Ah, the government shutdown, God’s gift to the stupid.

My favorite quote, so far, is from Rep. Marlin Stutzman (R-IN): "We’re not going to be disrespected. We have to get something out of this. And I don’t know what that even is."

If you’ve had the bad luck to be furloughed, you may be spending your days looking at banking screens, in case you need to plan for a salary-free future that lasts longer than it ought to.

If you still have work and food and medical insurance, you may be spending more time than you dreamed possible watching cable "news" and learning about "clean" bills and why they they’re just… not… possible.

Enough.

Your ears deserve better. Your eyes deserve more varied. Your brain deserves smarter.
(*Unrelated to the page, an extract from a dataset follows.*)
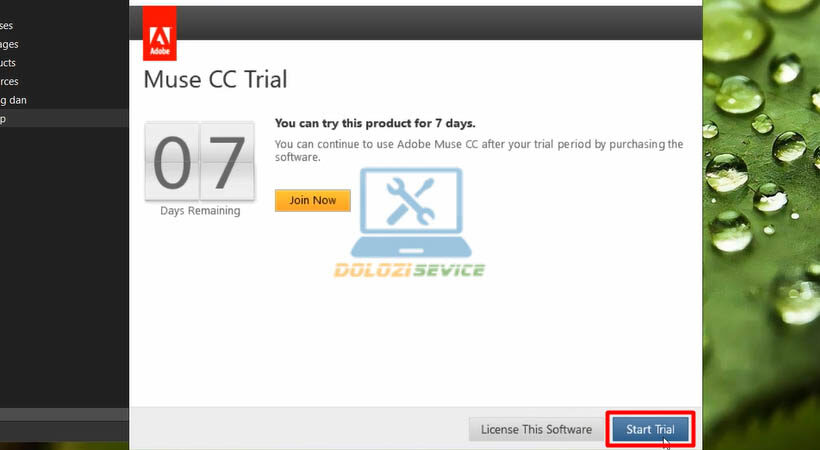
Task: Choose License This Software
Action: [x=536, y=429]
Try these. Moving from the shockingly familiar to what’s going on elsewhere to another approach to difficult creatures to how grownups behave to just plain funny:

A FACE IN THE CROWD

This is not the Andy Griffith we’ll come to love in “Mayberry R.F.D.” He’s a drifter not because he’s had some bad luck but because he’s a blowhard, an egomaniac and a fraud. And the train he’s riding always has the same destination: a crude populism that’s really all about him.

MANUFACTURED LANDSCAPES

Ed Burtynsky is fascinated with China because it’s creating new “landscapes” on a scale that dwarfs all other nations — in a matter of a decade, it has recreated the process of industrialization that took a century to transform America. In China, we can see our past, projected at warp speed. And in China, we can also see our future. China, China, China — for the first time, you get what a vast impersonal force resides there, and how it works in silent, compliant efficiency, and the connection between anonymous workers and sophisticated consumers.

BUCK

Buck Brannaman specializes in the improbable. Got a skittish, poorly trained horse? A bucking bronco? A steed who seems not to care about anything? Bring that uncooperative beast to one of Buck’s clinics. Very quickly — often in a matter of minutes — he gets your horse ready to ride. No whips are involved, no threats are made. Buck’s methods call for a little stroking with a flag, a steady gaze, a gentle tone.

A LATE QUARTET

The Fugue String Quartet has played together for 25 years. Philip Seymour Hoffman, the second violinist, and Catherine Keener, who plays viola, are married. Mark Ivanir, the first violinist, seems like the group’s natural leader. In fact, it is Walken, the cellist, who founded the group. (”I’m the dad,” Walken told an interviewer.) Playing hundreds of concerts a year, incessantly traveling, tamping down ego for the sake of the group — few quartets can stay together for a quarter of a century. So, yes, a quartet in late life. As the film begins, Walken has just confirmed his darkest suspicion — the trembling in his hand is the first sign of Parkinson’s. Rather than hang on, he wants to retire. Will he be replaced? Or is his exit the sign that the Fugue has run its course, that it is dead?

EDDIE IZZARD

He strolls onstage in black vinyl pants and high-heeled wedgies, his mouth a slash of red and lashes to die for, and you think "I am a tolerant person, but…oh my." And then he says a word or three about cross-dressing — he is, in fact, heterosexual, not that it matters, and an "executive transvestite," which gets a laugh and so does matter — and after that the way Eddie Izzard looks just disappears as a topic.